■ Available data:
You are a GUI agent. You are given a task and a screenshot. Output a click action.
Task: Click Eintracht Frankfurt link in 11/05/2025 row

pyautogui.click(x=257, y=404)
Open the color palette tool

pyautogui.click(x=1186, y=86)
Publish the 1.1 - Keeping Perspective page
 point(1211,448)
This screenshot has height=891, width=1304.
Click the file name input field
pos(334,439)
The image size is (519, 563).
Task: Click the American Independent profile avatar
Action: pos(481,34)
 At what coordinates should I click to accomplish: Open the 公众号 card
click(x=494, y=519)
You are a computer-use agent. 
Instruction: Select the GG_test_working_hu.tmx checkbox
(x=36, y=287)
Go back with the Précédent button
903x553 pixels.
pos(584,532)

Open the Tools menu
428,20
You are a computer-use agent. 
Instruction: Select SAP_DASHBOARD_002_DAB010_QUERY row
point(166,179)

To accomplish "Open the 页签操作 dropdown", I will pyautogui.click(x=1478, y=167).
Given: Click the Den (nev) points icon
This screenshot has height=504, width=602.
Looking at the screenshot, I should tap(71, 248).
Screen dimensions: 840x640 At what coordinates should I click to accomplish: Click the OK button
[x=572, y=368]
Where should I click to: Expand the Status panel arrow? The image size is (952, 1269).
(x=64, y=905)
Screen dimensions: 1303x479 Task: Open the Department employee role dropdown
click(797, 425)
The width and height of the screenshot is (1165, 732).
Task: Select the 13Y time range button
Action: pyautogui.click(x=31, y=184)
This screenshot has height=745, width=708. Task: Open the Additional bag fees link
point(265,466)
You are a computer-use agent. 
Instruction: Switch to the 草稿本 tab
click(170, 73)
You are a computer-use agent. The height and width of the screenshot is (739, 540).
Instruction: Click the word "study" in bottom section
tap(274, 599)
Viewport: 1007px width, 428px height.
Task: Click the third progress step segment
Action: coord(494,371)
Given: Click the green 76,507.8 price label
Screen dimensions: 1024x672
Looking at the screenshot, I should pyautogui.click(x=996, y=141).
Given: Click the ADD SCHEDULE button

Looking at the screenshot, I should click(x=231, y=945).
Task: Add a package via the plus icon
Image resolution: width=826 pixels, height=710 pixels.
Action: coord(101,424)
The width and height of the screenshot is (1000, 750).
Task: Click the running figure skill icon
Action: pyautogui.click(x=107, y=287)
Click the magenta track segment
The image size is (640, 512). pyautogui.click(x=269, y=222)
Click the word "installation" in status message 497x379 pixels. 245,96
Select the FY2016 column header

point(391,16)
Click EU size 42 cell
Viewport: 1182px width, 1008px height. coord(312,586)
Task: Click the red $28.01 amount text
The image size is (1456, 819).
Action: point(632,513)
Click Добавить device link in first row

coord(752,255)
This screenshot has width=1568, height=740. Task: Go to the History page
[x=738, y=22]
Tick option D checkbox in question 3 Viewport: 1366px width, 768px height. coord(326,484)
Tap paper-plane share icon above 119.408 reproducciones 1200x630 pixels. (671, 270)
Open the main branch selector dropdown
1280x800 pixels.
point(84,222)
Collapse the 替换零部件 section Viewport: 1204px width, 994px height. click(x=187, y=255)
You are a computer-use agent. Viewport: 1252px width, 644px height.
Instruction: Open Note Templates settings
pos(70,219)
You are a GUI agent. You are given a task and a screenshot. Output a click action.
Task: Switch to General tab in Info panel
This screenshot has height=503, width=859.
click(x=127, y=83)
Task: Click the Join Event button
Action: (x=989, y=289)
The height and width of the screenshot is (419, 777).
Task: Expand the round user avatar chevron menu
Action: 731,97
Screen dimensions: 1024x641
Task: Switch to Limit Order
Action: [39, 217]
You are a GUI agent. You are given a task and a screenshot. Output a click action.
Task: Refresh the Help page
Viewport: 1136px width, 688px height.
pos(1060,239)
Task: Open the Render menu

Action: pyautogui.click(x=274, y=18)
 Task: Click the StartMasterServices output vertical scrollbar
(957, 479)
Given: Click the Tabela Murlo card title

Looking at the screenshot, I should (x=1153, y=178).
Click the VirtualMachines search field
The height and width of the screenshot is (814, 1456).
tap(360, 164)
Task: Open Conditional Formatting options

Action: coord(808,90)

■ What is being asked: All that is wanted is the stretch of lines above from the one containing "Image resolution: width=826" through the one containing "Task: Click the red $28.01 amount text", duplicated exactly.

■ Solution to this problem:
Image resolution: width=826 pixels, height=710 pixels.
Action: coord(101,424)
The width and height of the screenshot is (1000, 750).
Task: Click the running figure skill icon
Action: pyautogui.click(x=107, y=287)
Click the magenta track segment
The image size is (640, 512). pyautogui.click(x=269, y=222)
Click the word "installation" in status message 497x379 pixels. 245,96
Select the FY2016 column header

point(391,16)
Click EU size 42 cell
Viewport: 1182px width, 1008px height. coord(312,586)
Task: Click the red $28.01 amount text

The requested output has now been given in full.